In 2007 the Task Force published the American Woodcock Conservation Plan. The Plan documents a decrease of over 839,000 singing male woodcock across the species' range since the early 1970s. And it advances the goal of halting the population decline by 2012 and achieving population growth by 2022. For further details, examine the American Woodcock Conservation Plan. (PDF)

To return woodcock numbers to those of the early 1970s, approximately 21.3 million acres (8.6 million hectares) of early successional habitat (young forest and shrublands) need to be created.

Helping Woodcock

The Wildlife Management Institute coordinates efforts to achieve woodcock conservation plan goals through a network of Woodcock Regional Initiatives.

Regional Initiatives are planned for all regions of the U.S. and Canada where woodcock breed, through which woodcock migrate, or where they spend the winter. Regional initiatives are advanced by partnerships of individual people, agencies, and organizations committed to restoring woodcock populations to the goals set forth in the Woodcock Conservation Plan.

All Regional Initiatives will rely on the same basic approach:

First, managers and biologists will develop Best Management Practices (BMPs) specific to each region that will improve and create woodcock habitat.

Second, managers will apply the BMPs on Demonstration Areas. These areas may be on public land, such as state and federal wildlife management areas, National Wildlife Refuges, and state and national forests, and on private land.

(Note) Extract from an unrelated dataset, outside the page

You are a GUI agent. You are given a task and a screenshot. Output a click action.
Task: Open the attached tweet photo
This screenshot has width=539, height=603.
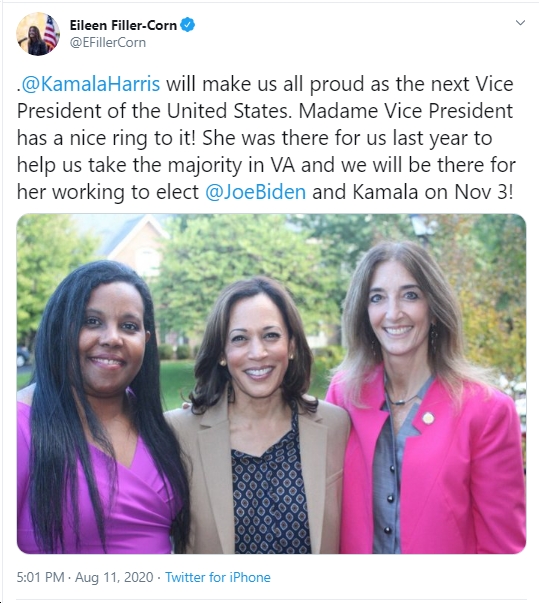pyautogui.click(x=271, y=384)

Third, biologists will count woodcock and monitor how the population responds to habitat improvement. Monitoring may include radio telemetry to let biologists track which habitats woodcock use.

Fourth, the partners in each Initiative will get the word out to other public and private landowners, so that they, too, can help woodcock on their properties. This outreach effort will also inform and educate the public about areas and environments where more young forest is needed, as well as areas where it is not necessary or where it would be unwise to create young forest.